Few of them are as follows:
1. The genome has approx. length of 145Mbp, of which genes are present (coding region is 2-2.5 kb) at each 4-5 kb interval.
2. Telomere and centromere regions are full of repeated DNA.
3. Centromeric region has transposons and pseudogenes.
4. Sometimes entire stretches of DNA and genes are duplicated between chromosomes.
5. Approx. 20% of the genes have signal sequences and target products into organelles such as chloroplasts or mitochondria. Entire mitochondrial genome of Arabidopsis is represented on chromosome no. 4.
6. It has about 20,000-50,000 genes of various functional groups.
Rice Genome Project:
Scientists from Japan started the Rice Genome Programme (RGP) in 1991. In 1998 the second phase of RGP was launched. Now 10 countries are participating in the international Rice Genome Sequencing Programme (IRGSP).
Monsanto (2000) produced the draft of rice genome of Japonica variety which has explored the following:
a. The rice genome is estimated to comprise of 420-466Mbp of DNA.
b. Monsanto produced 399 Mb of sequences from 3391 BAC clones in 2000 (not available to public).
c. In 2002 the draft sequence of Indica rice variety was published in Beijing Genomic Institute and Syngenta published a draft sequence of Japonica variety.
d. Similar to Arabidopsis, the early work began with random genomic clones, but in recent years cDNAs and ESTs have supplied a large number of markers. IRGSP has made the progress in preparing contig maps employing YAC and BAC.

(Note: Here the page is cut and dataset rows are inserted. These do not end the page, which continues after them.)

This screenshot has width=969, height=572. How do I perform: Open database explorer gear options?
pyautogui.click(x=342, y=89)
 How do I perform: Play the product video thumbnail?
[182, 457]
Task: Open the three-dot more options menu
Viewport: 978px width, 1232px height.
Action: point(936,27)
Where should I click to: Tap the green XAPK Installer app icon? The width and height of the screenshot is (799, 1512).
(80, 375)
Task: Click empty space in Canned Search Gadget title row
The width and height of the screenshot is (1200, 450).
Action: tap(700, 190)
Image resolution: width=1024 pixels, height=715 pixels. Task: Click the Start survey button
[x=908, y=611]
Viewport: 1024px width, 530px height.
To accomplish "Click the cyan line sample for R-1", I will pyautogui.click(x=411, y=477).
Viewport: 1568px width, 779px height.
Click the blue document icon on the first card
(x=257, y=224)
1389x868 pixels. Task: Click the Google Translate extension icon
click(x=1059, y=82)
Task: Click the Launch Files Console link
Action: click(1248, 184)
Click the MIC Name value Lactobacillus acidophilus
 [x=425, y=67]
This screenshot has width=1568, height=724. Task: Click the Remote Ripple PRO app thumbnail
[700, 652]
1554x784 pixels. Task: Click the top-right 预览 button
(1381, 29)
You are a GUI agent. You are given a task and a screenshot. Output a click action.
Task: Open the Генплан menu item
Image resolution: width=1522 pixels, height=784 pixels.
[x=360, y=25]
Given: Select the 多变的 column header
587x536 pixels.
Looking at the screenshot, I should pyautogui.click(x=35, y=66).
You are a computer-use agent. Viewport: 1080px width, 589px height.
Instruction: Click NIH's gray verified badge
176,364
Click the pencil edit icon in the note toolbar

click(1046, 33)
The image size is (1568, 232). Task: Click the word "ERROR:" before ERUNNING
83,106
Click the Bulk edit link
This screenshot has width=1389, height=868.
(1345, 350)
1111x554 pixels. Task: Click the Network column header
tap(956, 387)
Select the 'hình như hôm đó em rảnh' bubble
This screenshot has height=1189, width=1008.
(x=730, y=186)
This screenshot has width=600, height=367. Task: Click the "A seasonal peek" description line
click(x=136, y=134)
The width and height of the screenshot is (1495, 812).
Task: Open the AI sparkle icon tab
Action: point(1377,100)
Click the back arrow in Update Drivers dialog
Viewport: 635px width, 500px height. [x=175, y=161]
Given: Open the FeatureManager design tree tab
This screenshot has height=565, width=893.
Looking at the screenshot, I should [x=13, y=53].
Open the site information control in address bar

e. From the sequence data available, it has been reported that the total number of genes in rice is not much larger than in Arabidopsis and most of the genes of two plants show homology.
f. According to available data on rice from Gen Bank, 28,282,731 bases of sequences has been submitted from the rice EST sequencing projects.
g. Average rice gene is 2.2 kbp containing 3.9 exons and 2.9 introns. The density of rice gene is one gene per 5.7 kbp.